Stored items:
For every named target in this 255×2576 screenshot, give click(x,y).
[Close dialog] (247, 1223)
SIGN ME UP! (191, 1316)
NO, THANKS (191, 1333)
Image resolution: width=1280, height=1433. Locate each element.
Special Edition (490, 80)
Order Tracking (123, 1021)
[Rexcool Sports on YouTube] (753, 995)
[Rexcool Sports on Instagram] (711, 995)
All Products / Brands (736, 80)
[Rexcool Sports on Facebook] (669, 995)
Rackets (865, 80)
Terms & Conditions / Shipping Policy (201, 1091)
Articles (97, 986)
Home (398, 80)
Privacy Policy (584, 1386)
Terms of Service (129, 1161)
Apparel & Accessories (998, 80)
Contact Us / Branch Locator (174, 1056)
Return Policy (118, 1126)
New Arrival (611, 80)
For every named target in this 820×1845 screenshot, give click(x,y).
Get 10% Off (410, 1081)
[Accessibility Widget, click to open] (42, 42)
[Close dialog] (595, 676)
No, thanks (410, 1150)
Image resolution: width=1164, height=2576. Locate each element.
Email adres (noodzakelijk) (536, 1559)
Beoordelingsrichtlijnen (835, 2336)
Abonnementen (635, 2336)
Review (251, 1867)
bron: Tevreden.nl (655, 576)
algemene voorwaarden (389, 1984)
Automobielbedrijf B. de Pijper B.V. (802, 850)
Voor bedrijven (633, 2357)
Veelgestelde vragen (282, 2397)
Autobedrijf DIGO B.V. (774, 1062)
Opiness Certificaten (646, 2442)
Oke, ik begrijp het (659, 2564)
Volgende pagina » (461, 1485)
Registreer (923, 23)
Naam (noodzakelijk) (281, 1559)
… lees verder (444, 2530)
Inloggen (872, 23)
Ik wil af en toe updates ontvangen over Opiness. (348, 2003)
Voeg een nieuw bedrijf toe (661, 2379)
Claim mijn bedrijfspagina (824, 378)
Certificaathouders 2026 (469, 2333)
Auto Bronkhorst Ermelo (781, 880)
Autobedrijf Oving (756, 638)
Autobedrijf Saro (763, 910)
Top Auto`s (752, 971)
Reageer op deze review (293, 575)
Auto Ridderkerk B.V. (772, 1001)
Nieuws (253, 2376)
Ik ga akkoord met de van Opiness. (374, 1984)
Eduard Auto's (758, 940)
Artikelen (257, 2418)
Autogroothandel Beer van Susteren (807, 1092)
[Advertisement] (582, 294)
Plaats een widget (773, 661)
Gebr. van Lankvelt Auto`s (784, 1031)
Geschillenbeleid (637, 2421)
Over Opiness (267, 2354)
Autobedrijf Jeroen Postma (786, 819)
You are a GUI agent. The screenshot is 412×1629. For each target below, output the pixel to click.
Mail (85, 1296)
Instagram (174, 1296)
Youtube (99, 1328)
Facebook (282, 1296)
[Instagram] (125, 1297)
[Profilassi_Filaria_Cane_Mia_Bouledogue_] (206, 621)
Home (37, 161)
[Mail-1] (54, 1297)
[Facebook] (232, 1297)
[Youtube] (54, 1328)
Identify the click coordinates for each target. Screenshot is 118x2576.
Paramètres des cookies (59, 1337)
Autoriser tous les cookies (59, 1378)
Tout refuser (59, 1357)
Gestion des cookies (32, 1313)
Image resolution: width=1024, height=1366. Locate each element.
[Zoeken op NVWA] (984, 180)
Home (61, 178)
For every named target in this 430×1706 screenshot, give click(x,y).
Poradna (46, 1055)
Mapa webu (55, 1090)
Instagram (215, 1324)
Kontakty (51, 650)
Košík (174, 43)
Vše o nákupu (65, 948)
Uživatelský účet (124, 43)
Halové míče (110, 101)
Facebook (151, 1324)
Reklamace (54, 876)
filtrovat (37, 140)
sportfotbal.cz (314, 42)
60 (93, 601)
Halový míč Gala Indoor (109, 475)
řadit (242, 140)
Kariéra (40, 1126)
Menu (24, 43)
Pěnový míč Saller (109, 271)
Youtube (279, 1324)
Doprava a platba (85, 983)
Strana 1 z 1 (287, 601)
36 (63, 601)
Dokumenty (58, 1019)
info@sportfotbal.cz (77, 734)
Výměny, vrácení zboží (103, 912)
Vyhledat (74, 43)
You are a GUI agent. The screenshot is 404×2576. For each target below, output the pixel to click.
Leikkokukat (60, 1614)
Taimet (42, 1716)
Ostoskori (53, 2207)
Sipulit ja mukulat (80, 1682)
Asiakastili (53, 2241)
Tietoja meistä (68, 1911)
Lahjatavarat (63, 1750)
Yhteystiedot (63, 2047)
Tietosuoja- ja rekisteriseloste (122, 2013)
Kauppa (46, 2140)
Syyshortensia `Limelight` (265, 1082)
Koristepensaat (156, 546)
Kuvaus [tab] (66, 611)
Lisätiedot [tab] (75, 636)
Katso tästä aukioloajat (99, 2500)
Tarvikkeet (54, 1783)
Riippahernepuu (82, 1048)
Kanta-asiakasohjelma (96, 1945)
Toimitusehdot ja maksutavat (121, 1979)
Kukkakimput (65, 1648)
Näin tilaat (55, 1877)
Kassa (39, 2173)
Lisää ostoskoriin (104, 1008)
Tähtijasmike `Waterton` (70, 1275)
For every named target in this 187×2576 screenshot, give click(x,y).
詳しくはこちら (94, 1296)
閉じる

§ WHAT THIS TASK INVOLVES:
Would you print, exactly as written, every line above from the one holding "Rackets (865, 80)" through the one holding "No, thanks (410, 1150)", with both included and no other lines?

§ SOLUTION FOR THIS TASK:
Rackets (865, 80)
Terms & Conditions / Shipping Policy (201, 1091)
Articles (97, 986)
Home (398, 80)
Privacy Policy (584, 1386)
Terms of Service (129, 1161)
Apparel & Accessories (998, 80)
Contact Us / Branch Locator (174, 1056)
Return Policy (118, 1126)
New Arrival (611, 80)
For every named target in this 820×1845 screenshot, give click(x,y).
Get 10% Off (410, 1081)
[Accessibility Widget, click to open] (42, 42)
[Close dialog] (595, 676)
No, thanks (410, 1150)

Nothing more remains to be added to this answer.